Author action#1: We updated the Introduction making it shorter and adding the research questions to the text. Moreover, at the end of the introduction we discussed the results in the light of the presented research questions.

Concern#2: The literature review is now more visible, but text starting from your phrase ..in this study we have selected five HT...should be part of the Methodology section.

Author response#2:

We thank the reviewer for the comment. We agree that our experimental choice should not be part of our background (specifically, Section 2.3). However, the Hardening Techniques that we described in the Background Section are the state-of-the-art among the existing application-level hardening techniques; for this reason we believe it is important to provide some background on their implementation already in Section 2.

Consequently, we updated the sentence referring to the ones presented as the state-of-the-art in application-level hardening techniques.

Moreover, our methodology assesses current hardening techniques and but also it is applicable to all other hardening techniques documented in literature, while they are implemented on any neural network architecture. Thus, we decided not to include the paragraphs describing the state-of-art HTs in the methodology section and leave the description of our test benches in the dedicated section (experimental setup).

Author action#2:

We updated the sentence in “Software solutions for reliability enhancement of NNs” section accordingly.

Concern#3: You still don’t propose Hypotheses and don t back it up with literature. I suggest a graphical output based on your Hypotheses and results that would make everything clearer. Moreover, these Hypotheses must be followed within your Analysis and the results (accepted/ rejected) should be displayed in a clear way. Further, discuss it in the light of previous literature, since now you don t only refer to the Hypotheses, but the results you have got.

Author response#3:

We thank the reviewer for the comment.

Based on the research gap that we have identified in the answer to the Concern#1 we can formulate the main hypotheses that guided the choices taken along the path of our research activity. As a result of our work, where the hardening techniques are evaluated with consistent and not only with hardware-agnostic (thus simplistic) error models, our hypothesis is: “Not all the application-level hardening techniques really enhance the reliability of the Neural Networks (NNs) when they are submitted to both Weight Single Bit Flip and Neuron Bit Error Rate error models.”
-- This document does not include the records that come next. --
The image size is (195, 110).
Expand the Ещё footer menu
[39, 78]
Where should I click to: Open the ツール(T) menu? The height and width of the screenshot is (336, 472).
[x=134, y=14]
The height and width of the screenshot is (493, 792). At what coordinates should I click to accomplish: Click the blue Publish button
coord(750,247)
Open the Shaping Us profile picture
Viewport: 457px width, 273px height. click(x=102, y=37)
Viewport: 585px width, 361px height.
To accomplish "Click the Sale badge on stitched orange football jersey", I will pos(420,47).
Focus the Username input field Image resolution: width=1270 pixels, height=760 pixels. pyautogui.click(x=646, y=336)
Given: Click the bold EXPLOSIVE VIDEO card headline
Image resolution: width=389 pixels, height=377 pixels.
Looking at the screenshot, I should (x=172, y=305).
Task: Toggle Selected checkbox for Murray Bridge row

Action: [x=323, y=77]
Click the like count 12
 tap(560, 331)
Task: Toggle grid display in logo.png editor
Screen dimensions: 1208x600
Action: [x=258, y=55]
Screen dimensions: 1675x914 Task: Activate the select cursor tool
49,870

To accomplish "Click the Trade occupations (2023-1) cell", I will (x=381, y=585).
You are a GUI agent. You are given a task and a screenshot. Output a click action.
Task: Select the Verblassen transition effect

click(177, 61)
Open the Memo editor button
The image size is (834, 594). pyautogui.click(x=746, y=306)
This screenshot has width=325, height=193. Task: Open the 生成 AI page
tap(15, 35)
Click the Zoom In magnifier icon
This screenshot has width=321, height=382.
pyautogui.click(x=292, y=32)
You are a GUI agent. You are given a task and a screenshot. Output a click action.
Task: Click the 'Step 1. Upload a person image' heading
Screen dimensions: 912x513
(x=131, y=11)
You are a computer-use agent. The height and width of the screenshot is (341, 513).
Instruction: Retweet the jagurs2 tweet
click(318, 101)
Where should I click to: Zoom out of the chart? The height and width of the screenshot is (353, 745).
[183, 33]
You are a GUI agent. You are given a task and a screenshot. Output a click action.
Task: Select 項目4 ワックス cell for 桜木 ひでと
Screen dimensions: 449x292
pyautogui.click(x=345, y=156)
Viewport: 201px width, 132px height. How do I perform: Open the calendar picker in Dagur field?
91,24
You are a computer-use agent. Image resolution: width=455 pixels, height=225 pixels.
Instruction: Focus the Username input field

In literature, the reliability of neural networks (NNs) is assessed by evaluating accuracy degradation. This involves comparing the impact of faults on the accuracy of the NN architecture both with and without the implementation of a Hardening Technique. By doing this, we can quantitatively measure the effectiveness of the Hardening Technique in enhancing the NN architecture. Consequently, our experimental results show that the effectiveness of the Hardening Techniques strongly depends on the error model employed for the evaluations and on the Neural Network architecture on which the Hardening Technique is implemented. For example, while Swap ReLU6 achieves an accuracy degradation up to only 13% w.r.t. the accuracy achieved in the fault-free scenario when it is submitted to the Weight Single Bit Flip Fault Injection (FI) Campaigns, the same Hardening Technique achieves a critical degradation (more than 35%) when it is implemented on Resnet 18. On the other hand, when Swap ReLU6 is implemented on Mobilenet V2 and the NN is submitted to the Neuron Bit Error Rate FI campaigns, its accuracy achieves up to 16% degradation w.r.t. the accuracy achieved in the fault-free scenario, when it is implemented on Resnet18, it achieves only 1.5% of degradation.

Author action#3:

We clarified our hypotheses in the introduction and discussed the results in the context of accepting or rejecting them. Specifically, in the Discussion section, we included an additional table that details which Hardening Technique effectively improved reliability for each Neural Network (NN) architecture, based on the Fault Injection strategy. This table compares the accuracy of the original NN architecture, and the accuracy observed during the fault injection campaign, particularly focusing on FIs that induced the highest level of corruption.